-- Start of RECORDS PROVIDED --
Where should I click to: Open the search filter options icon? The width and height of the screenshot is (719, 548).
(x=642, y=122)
-- End of RECORDS PROVIDED --
-- Start of RECORDS PROVIDED --
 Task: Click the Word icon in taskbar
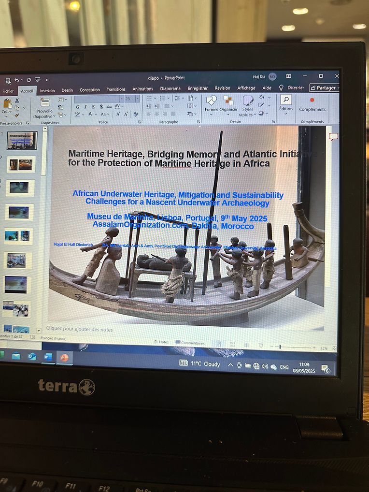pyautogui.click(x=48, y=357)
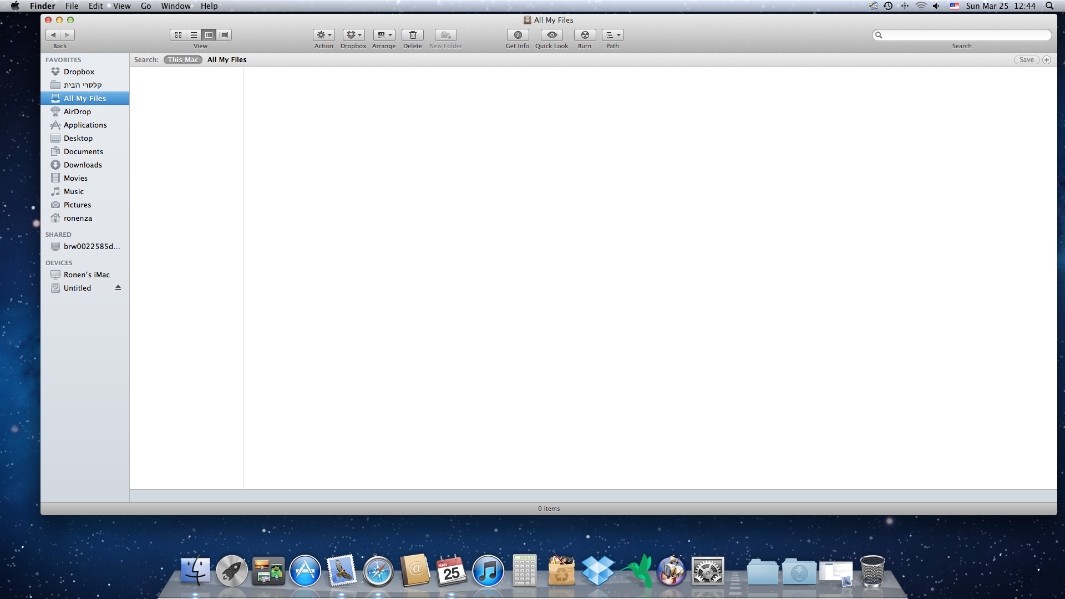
-- End of RECORDS PROVIDED --
-- Start of RECORDS PROVIDED --
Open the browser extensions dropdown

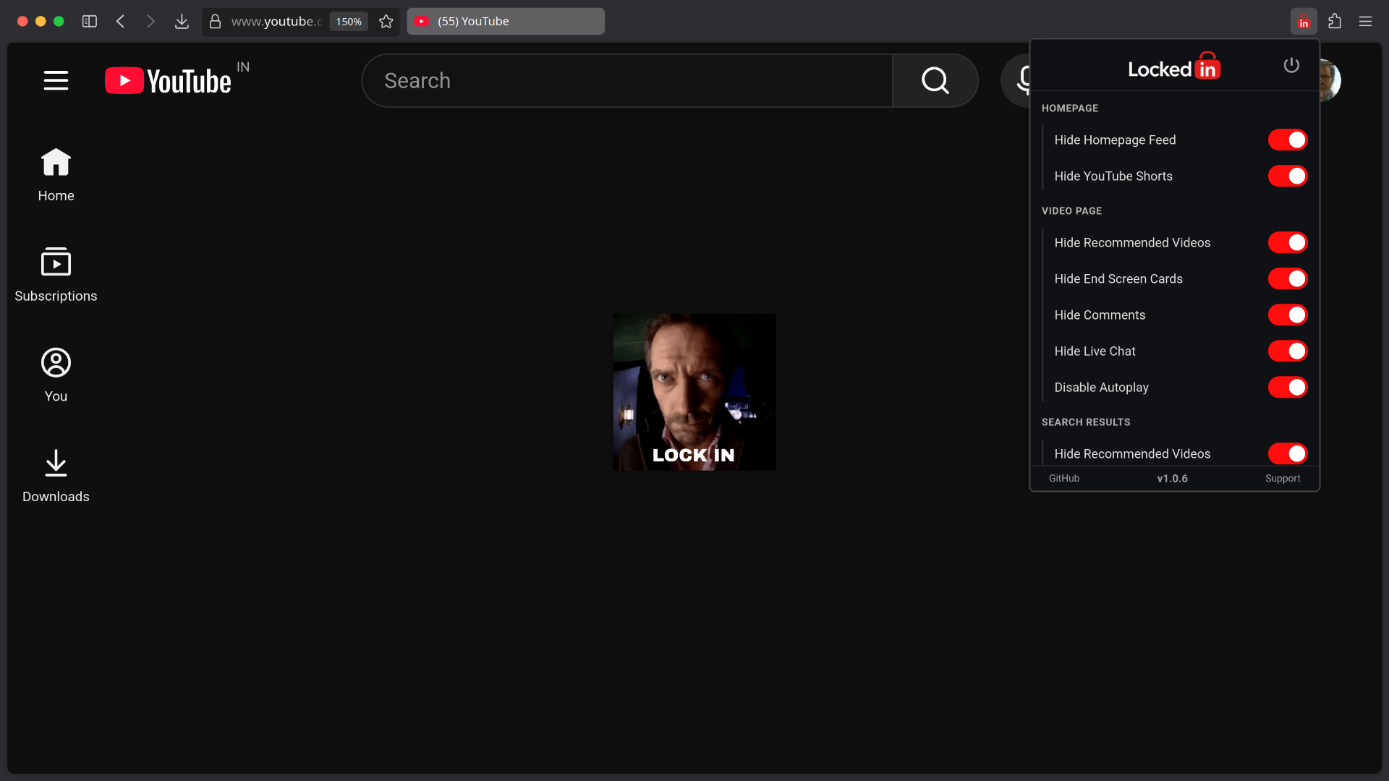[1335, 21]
-- End of RECORDS PROVIDED --
• **STATED GOAL**
Show every line of the data above that contains the word "Open", matching case exactly.

• **THE OUTPUT**
Where should I click to: Open the search filter options icon? The width and height of the screenshot is (719, 548).
Open the browser extensions dropdown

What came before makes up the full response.